═════ Teks Bacaan ═════
Bidikan yang Bikin Dunia Menangis

Siddiqui dalah bagian tim Reuters yang memenangkan Hadiah Pulitzer 2018 untuk Fitur Fotografi. Saat itu Siddiqui mengabadikan pengungsi Muslim Rohingya yang melarikan dirid dari Myanmar.

Bidikan Siddiqui, yang tersebar ke seluruh dunia, membuka mata dunia akan kekerasan dan upaya pemusnahan sebuah minoritas oleh rejim agama mayoritas di Myanmar.

Para hakim pengadilan di Den Haag menggambarkan foto-foto karya Siddiqui mengejutkan, yang mengekspose dunia pada kekerasan terhadap kelompok minoritas.

Siddiqui menerima pelatihan formal pertama dalam fotografi di sekolah film. Ia menikmati semua pekerjaan meliput, mulai dari bisnis, politik, hingga olahraga.

“Namun, yang paling saya nikmati adalah menangkap wajah manusia dari sebuah berita,” kata Siddiqui dalam profil-nya. “Saya memotret orang biasa yang ingin melihat dan merasakan cerita dari tempat di mana dia tidak bisa hadir.”

Klub Pers India mengatakan terkejut atas kematian Siddiqui. “Jurnalisme sejati membutuhkan keberanian dan kerja keras. Siddiqui adalah buktinya,” kata Klub Pers India. “Kami kehilangan kata-kata.”
═════ Materi yang Disediakan ═════
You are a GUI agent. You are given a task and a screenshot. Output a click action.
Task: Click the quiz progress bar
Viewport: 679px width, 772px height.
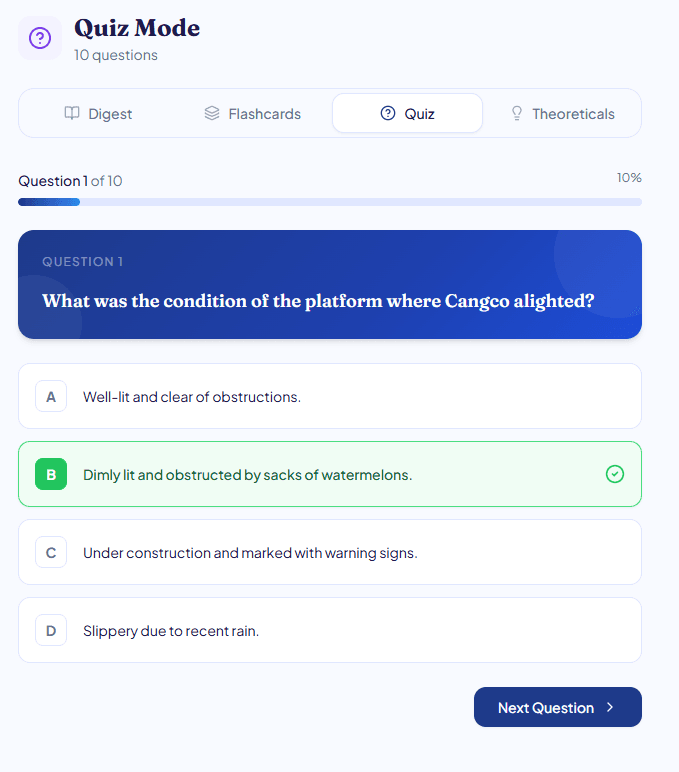point(330,202)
═════
- **Tugas Tertulis**
#1 Jawablah pertanyaan berikut berdasarkan teks tentang Siddiqui di atas.
(a) Siddiqui merupakan bagian dari tim kantor berita apa yang memenangkan Hadiah Pulitzer 2018 untuk Fitur Fotografi?
(b) Di mana Siddiqui menerima pelatihan formal pertamanya dalam fotografi?
(c) Menurut Klub Pers India, apa yang dibutuhkan oleh jurnalisme sejati?
#2 Salinlah bagian teks tentang Siddiqui di atas tanpa perubahan apa pun, di antara "Para hakim pengadilan" dan "terhadap kelompok minoritas.", termasuk kedua batas tersebut.
#3 Teruskan teks tentang Siddiqui di atas dengan menulis bagian berikutnya setelah kalimat terakhir yang tersedia.

- **Kunci Jawaban**
#1
(a) Reuters.
(b) Di sekolah film.
(c) Keberanian dan kerja keras.

#2
Para hakim pengadilan di Den Haag menggambarkan foto-foto karya Siddiqui mengejutkan, yang mengekspose dunia pada kekerasan terhadap kelompok minoritas.

#3
Jurnalis Rahul Bhatia mengatakan Siddiqui adalah pria menyenangkan. Ketika dia kembali dari tugas ke biro, wartawan menyambutnya seperti bintang rock.

“Dia berbeda. Berita bukan hanya berita untuknya. Dia melihat orang-orang di belakangnya, dan ingin membuat semua orang merasa,” kata Bhatia.

Henry Foy, dari Financial Times, menggambarkan Siddiqui sebagai fotografer sangat berbakat dan mantan rekan kerja yang luar biasa. “Humor dan pesonanya tidak pernah gagal menerangi ruangan, dan karyanya membawa cerita penting pada dunia,” kata Foy. “Kepergian Siddiqui adalah kerugian besar bagi jurnalisme.”